Provided text:
• • •

# Fudpucker’s Summer Slam Tournament Sept.12&13th



## catdad100 (Nov 17, 2009)

Chester Kroeger
Fudpucker’s Beachside Bar & Grill – Okaloosa Island
850-654-1544
[email protected]
Fudpucker’s is gearing up for its second annual Fudpucker’s Summer Slam Tournament.
Kickoff for the tournament begins with the Captain’s meeting at 6 p.m. Friday, Sept 11th at Fudpucker’s on the Bay with fishing days set for Saturday and Sunday.
Entry is free and is open to all anglers, whether fishing from land, pier, or boat, with a $5000 guaranteed payout for the largest king mackerel. In addition to the $5,000 grand prize, there will also be payouts for the largest Mahi Mahi and Tuna. A Silent Auction and Raffle will be held to benefit the Choctawhatchee Basin Alliance and the Matthew Baxter Recovery Fund. Additional funds for these charities will be raised through optional cash awards, known as calcuttas.
“This is the only free tournament offering a $5000 prize and community interest has been amazing. We expect to have a fantastic turnout for this event.” said tournament organizer Chester Kroeger of Fudpucker’s.
“Last year we raised over $3000 to benefit the Choctawhatchee Basin Alliance. It is especially rewarding to be able to assist an organization that works diligently to improve our bay and we look forward to increasing our donation this year. We are also very pleased to partner with our sponsors – Half Hitch Tackle and Fudpucker’s Watersports in an effort to raise money for one of our local fishermen who is recovering from a traumatic injury. Matthew is a captain for Destin Inshore Charters which operates out of the marina behind Fudpucker’s on the Bay – this hits pretty close to home”.

• • •

Required action A:
Answer these questions using the tournament announcement:
(i) When is the Captain's meeting held?
(ii) Besides king mackerel, which fish carry payouts?
(iii) How much did last year's event raise for the Choctawhatchee Basin Alliance?
Required action B: Carry the tournament announcement forward from its final sentence.

• • •

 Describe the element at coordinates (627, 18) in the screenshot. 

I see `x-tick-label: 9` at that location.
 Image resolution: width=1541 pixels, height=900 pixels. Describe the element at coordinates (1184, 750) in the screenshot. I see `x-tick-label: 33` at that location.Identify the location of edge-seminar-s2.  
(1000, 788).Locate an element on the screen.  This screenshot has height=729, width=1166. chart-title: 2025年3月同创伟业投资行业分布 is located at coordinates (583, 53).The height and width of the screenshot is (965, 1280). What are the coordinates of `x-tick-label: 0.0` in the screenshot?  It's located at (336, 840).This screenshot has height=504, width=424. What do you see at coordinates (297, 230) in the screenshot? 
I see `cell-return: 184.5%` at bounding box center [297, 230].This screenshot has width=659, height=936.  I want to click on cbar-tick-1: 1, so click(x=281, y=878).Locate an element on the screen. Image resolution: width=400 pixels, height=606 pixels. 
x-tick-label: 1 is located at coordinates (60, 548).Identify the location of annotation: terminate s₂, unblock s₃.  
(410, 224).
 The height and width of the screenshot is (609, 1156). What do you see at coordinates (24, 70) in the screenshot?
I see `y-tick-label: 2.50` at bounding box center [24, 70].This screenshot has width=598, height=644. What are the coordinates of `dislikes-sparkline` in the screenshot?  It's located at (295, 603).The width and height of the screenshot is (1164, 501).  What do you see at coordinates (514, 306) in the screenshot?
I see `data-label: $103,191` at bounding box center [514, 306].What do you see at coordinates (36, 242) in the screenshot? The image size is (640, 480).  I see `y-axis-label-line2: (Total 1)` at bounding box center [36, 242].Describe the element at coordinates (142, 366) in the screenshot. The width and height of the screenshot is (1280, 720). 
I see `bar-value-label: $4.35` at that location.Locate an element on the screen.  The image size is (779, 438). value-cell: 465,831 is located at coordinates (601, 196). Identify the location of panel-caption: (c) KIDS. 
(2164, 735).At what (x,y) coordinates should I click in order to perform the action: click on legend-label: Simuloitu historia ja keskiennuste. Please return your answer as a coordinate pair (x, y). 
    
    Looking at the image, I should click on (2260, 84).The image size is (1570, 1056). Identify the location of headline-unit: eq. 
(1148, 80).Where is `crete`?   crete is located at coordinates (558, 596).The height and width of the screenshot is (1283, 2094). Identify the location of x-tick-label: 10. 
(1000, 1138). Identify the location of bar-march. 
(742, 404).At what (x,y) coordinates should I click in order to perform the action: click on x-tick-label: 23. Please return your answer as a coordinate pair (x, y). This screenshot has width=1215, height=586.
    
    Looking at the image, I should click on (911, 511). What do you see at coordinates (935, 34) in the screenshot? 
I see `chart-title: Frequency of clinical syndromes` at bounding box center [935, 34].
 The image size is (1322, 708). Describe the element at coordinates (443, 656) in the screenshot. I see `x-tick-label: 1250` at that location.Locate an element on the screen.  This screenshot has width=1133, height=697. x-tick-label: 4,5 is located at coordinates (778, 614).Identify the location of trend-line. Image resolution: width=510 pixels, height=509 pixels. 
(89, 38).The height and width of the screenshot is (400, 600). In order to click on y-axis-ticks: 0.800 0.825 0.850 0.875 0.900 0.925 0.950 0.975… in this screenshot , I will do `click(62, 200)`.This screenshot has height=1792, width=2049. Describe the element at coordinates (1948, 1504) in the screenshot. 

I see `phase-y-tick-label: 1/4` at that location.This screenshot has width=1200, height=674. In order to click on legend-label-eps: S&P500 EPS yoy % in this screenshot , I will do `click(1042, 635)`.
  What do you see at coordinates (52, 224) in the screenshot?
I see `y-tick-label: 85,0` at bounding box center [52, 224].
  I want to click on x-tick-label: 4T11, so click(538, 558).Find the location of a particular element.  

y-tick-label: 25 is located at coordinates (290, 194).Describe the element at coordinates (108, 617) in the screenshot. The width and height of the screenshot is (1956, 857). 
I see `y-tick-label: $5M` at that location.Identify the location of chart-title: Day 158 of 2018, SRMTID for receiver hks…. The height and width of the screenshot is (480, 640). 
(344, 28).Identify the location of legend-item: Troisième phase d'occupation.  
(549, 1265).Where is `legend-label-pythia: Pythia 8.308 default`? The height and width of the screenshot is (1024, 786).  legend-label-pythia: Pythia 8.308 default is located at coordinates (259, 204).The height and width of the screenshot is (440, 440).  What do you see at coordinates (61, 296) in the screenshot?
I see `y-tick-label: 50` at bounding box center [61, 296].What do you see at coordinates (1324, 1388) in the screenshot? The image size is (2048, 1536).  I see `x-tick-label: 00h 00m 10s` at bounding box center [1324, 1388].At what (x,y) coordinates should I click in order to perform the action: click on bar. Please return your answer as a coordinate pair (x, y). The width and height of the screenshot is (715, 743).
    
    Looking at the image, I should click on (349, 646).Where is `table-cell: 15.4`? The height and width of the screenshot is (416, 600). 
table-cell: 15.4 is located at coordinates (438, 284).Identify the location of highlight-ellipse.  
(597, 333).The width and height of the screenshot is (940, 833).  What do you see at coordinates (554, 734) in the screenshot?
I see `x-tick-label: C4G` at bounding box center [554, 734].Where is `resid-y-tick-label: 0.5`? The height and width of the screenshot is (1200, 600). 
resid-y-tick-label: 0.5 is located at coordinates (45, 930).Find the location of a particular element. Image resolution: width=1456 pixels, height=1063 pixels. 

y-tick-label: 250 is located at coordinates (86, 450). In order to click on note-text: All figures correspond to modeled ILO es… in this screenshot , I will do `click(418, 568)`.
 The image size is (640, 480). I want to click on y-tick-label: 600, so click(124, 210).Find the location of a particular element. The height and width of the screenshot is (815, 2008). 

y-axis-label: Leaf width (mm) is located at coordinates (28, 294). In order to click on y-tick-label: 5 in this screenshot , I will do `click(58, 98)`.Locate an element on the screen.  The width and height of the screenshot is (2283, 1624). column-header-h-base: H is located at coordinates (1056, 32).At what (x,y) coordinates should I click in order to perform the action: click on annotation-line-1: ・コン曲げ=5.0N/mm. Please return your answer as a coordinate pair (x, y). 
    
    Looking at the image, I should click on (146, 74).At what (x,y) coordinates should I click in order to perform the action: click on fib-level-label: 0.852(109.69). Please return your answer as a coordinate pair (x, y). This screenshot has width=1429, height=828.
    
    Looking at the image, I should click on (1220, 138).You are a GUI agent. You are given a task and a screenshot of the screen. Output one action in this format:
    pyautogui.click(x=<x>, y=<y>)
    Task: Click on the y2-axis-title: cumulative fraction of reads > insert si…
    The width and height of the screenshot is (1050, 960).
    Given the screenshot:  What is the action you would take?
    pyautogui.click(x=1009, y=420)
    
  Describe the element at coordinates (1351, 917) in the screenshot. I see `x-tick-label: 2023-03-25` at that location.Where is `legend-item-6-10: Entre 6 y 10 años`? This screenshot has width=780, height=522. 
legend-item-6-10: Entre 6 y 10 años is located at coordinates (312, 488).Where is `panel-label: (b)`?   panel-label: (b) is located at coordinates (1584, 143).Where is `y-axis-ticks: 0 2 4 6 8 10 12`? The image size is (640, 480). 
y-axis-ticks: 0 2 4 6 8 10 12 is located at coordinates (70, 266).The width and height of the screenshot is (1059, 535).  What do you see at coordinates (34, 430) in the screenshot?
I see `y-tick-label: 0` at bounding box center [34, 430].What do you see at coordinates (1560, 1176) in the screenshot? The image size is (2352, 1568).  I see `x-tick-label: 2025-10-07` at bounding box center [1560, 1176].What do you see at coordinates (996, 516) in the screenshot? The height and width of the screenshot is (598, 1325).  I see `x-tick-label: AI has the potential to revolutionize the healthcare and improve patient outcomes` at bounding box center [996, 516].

• • •

Exercise response A:
(i) At 6 p.m. on Friday, Sept 11th, at Fudpucker's on the Bay.
(ii) Mahi Mahi and Tuna.
(iii) Over $3000.

Exercise response B:
Fishing can start anytime after the Captain’s Meeting with weigh-ins at Fudpucker’s on the Bay Saturday and Sunday afternoons between 4 p.m. and 6 p.m. Fish can be brought to the scales by boat or by car.
Following the weigh-ins on Sunday, a fish fry and awards banquet featuring a silent auction and raffle will be held at Fudpucker’s on the Bay.
“This is a fantastic family event and a great way to give back to the local fishing community.” said Chester Kroeger of Fudpucker’s. “We look forward to seeing everyone there.”
About Fudpucker’s on the Bay – Fudpucker’s Beachside Bar & Grill is famous for offering great food, fun and live alligators. The Okaloosa Island location is located on Choctawhatchee Bay across from the Ramada Plaza and offers an amazing array of water activities from jet skis and pontoon boat rentals to catamaran and fishing charters and the area’s only airboat rides.
*Fudpucker’s Summer Slam*


----------



## BananaTom (Feb 16, 2008)

I read this whole thing, and there isn't an address for this venue.


----------



## catdad100 (Nov 17, 2009)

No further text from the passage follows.